Auton Lab, School of Computer Science, Carnegie Mellon University Pittsburgh, PA, USA.
AMIA Annu Symp Proc. 2022 Feb 21;2021:536-545. eCollection 2021.
Analysing electrocardiograms (ECGs) is an inexpensive and non-invasive, yet powerful way to diagnose heart disease. ECG studies using Machine Learning to automatically detect abnormal heartbeats so far depend on large, manually annotated datasets. While collecting vast amounts of unlabeled data can be straightforward, the point-by-point annotation of abnormal heartbeats is tedious and expensive. We explore the use of multiple weak supervision sources to learn diagnostic models of abnormal heartbeats via human designed heuristics, without using ground truth labels on individual data points. Our work is among the first to define weak supervision sources directly on time series data. Results show that with as few as six intuitive time series heuristics, we are able to infer high quality probabilistic label estimates for over 100,000 heartbeats with little human effort, and use the estimated labels to train competitive classifiers evaluated on held out test data.

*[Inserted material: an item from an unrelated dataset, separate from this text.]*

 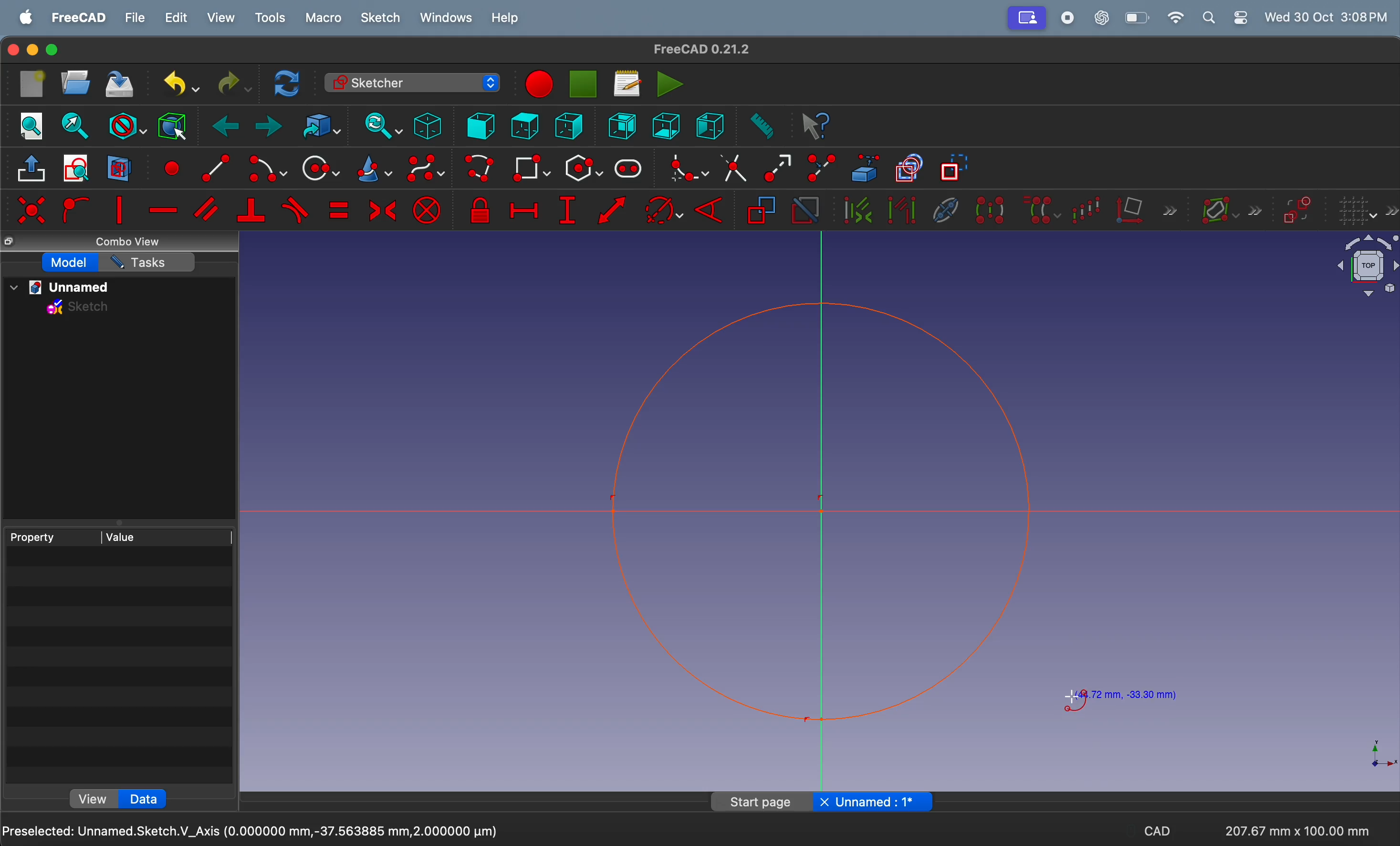 What do you see at coordinates (231, 83) in the screenshot?
I see `redo` at bounding box center [231, 83].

分析心电图(ECG)是一种廉价、非侵入性但功能强大的心脏病诊断方法。使用机器学习自动检测异常心跳的 ECG 研究迄今为止依赖于大型的、手动注释的数据集。虽然收集大量未标记的数据可能很简单,但逐个标记异常心跳是繁琐且昂贵的。我们探索了使用多种弱监督源通过人工设计的启发式方法学习异常心跳的诊断模型,而无需在各个数据点上使用真实标签。我们的工作是首批直接在时间序列数据上定义弱监督源的工作之一。结果表明,仅使用六个直观的时间序列启发式方法,我们就能够以很少的人工努力推断出超过 100,000 个心跳的高质量概率标签估计值,并使用这些估计的标签来训练在保留测试数据上评估的有竞争力的分类器。